What IQ tests do not measure

Cognitive tests do not measure motivation, conscientiousness, social skill, creativity, ethical judgment, or wisdom. They do not measure your capacity for love, your taste in art, your sense of humor, or your willingness to take a risk. These are independently important traits, and the IQ literature has been clear for decades that they are not subsumed by g. A test score is a narrow signal about a narrow construct.

The Flynn effect and its slowdown

Average IQ scores in industrialized countries rose by roughly three points per decade for most of the 20th century — the so-called Flynn effect. The rise has slowed and in some samples reversed since the 1990s. The dominant explanation is environmental: better nutrition, more schooling, and richer symbolic environments push fluid scores up; their plateau and recent decline likely reflect the maturation of those environmental gains.

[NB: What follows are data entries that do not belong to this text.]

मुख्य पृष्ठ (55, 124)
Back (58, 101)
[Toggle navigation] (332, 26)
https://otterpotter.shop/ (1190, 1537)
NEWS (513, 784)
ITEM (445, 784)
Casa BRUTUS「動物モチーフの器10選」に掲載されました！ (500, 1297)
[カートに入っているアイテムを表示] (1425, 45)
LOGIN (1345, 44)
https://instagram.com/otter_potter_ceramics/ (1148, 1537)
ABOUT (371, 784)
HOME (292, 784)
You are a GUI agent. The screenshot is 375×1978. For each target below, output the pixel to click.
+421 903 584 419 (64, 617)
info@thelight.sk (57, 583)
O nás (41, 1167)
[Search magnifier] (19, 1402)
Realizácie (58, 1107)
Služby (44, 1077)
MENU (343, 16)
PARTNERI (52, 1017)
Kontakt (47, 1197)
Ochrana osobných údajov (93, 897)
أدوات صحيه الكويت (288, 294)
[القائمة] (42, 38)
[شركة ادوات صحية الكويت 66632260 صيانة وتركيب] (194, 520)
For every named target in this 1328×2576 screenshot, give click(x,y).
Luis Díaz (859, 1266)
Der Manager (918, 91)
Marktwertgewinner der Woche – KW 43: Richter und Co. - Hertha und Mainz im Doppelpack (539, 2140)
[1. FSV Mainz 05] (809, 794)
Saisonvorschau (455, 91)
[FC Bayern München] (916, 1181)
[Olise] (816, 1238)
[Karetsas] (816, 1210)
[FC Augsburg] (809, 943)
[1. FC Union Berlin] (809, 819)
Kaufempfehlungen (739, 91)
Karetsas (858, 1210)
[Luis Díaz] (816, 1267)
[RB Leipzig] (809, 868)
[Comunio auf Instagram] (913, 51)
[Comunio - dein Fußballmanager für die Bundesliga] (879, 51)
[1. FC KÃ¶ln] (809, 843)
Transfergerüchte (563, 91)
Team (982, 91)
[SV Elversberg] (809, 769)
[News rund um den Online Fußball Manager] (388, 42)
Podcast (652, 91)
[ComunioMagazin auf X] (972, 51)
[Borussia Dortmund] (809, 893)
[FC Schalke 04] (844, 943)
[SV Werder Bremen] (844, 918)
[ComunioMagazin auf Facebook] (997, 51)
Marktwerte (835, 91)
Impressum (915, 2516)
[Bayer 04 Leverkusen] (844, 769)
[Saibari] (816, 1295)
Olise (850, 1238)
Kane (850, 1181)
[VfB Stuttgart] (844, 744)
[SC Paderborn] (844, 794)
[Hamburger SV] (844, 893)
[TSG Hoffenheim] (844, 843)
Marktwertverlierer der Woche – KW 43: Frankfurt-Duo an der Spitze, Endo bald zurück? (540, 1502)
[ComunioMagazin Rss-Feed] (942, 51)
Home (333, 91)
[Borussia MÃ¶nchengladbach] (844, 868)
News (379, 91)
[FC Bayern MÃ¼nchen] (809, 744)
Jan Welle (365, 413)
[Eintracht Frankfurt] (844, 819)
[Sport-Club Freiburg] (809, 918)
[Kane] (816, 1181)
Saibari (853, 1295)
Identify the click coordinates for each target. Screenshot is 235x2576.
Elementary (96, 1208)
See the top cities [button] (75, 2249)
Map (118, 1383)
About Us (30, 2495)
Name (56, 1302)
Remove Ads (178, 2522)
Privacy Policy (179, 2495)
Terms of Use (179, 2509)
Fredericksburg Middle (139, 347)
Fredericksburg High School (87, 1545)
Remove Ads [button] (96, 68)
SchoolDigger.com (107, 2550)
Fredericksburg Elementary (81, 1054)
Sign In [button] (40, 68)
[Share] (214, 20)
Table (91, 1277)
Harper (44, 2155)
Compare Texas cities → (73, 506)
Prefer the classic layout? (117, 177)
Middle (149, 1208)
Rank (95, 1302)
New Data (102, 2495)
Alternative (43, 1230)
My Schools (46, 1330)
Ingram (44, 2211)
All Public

Heritability and what it means

Heritability estimates for adult IQ in stable Western populations cluster around 0.5 to 0.8. This number is widely misunderstood. Heritability is a population-level statistic that describes the share of variance in a trait that tracks variance in genes, in a particular environment. It does not mean a given person's score is 'mostly genetic,' and it does not place a hard ceiling on environmental intervention. The same trait can be highly heritable and highly responsive to environment, simultaneously.